I think we have existing bugs on file about this, and the not-quite-per-spec behaviour of alert and friends. Olli would know more.
Now that we're fully fission, we could consider actually freezing the entire content process instead of spinning an event loop, but I bet that would still lead to unexpected consequences... and it's not a trivial engineering investment.
The other alternative would be throwing an exception if an alert is already up? But most websites won't be set up for that; alert isn't meant to throw, I think... We could also return and, for prompt and confirm, lie about the return value, but again not sure what the user impact would be.

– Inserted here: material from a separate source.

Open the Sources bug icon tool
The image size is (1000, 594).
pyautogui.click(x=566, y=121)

Finally of course it's possible we have some kind of bug where we don't unwind the event loop once the dialog goes away? I think I've seen issues like this where, if you first open dialog A and then dialog B, if dialog A closes we still can't unwind the loop for A because we're in the loop for B...
Comment 4•4 years ago
|
||
I don't think we'd want to freeze a child process. We want to be able to still destroy it in some reasonable way.

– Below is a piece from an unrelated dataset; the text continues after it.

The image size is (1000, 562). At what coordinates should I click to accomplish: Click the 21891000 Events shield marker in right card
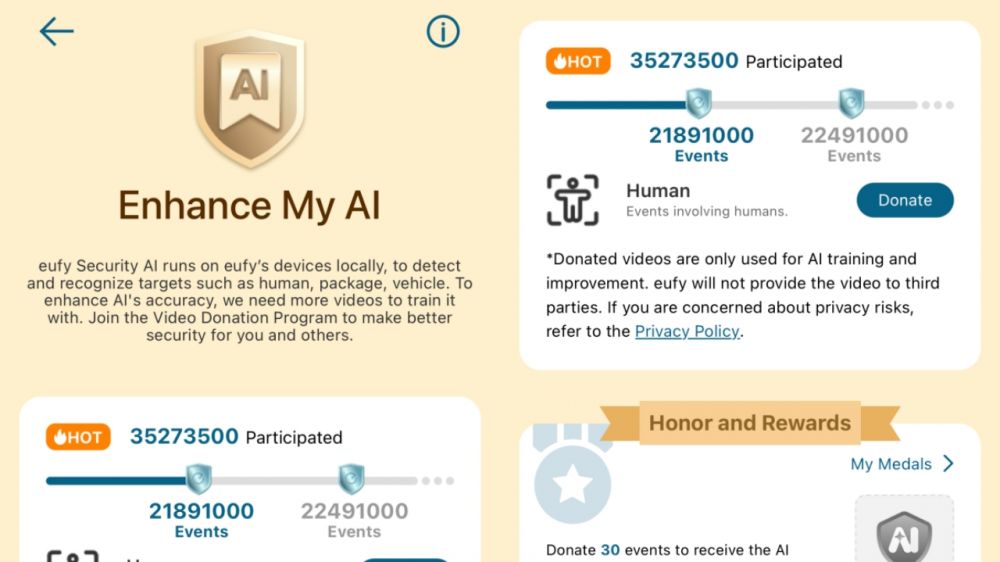point(698,103)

For alert()s we could just return early if there is another open already I think.
Doesn't Chrome do something similar to that in some cases.
I think nika was testing Chrome's behavior at some point.
Comment 5•4 years ago
|
||
Oh, hm, except these are parent process crashes.

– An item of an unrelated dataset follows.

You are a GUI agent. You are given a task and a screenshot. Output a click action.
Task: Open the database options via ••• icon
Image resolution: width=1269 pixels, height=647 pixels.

In that case, you'd need to look at places that use synchronous APIs to open these; there are some (e.g. http auth, and things like bug 1746089)
Comment 6•4 years ago
|
||
Yeah(In reply to Olli Pettay [:smaug] from comment #4)
I don't think we'd want to freeze a child process. We want to be able to still destroy it in some reasonable way.
For alert()s we could just return early if there is another open already I think.
Doesn't Chrome do something similar to that in some cases.
I think nika was testing Chrome's behavior at some point.
Yeah, chrome is fairly aggressive in it's modifications to alert dialog semantics IIRC. I found this old document though I don't know how up-to-date it is anymore: https://docs.google.com/document/d/1wtV5rmLhbf1OZkbg7crtCt6h1mMtig_ctTQt3BLLEIU/edit
The rough idea is that alert in non-foreground tabs actually doesn't block & instantly returns, as does confirm/prompt in anything but the foreground tab, returning a cancelled response. This avoids the need for nested event loops in almost all situations (though IIRC chrome actually never uses nested event loops for alerts, and instead blocks the entire content process, as they clear the wait as soon as you try to interact with something).
If we could do a change like this it might let us dramatically simplify our alert setup, avoiding a lot of the issues which nested event loops come with. I don't know if we'd be able to get away with blocking instead of nested event loops though - that might be a bigger project (though more tractable due to Fission).
Comment 7•4 years ago
|
||
Do we know how/why the 32-bit part of this impacts us for nested event loops?
Comment 8•4 years ago
|
||
(put differently, if this crashes, should we just fail out of JS nested event loops with exceptions once we hit a certain depth? That seems preferable over crashing, certainly!)
Comment 9•4 years ago
|
||
32-bit builds have less virtual memory and thus probably smaller stacks, not sure if that's what you were asking?
In terms of "can we just throw"... Maybe? The JS engine does have some stack limit checks, though not sure if they apply to this.
Comment 10•3 years ago
|
||
Closing because no crashes reported for 12 weeks.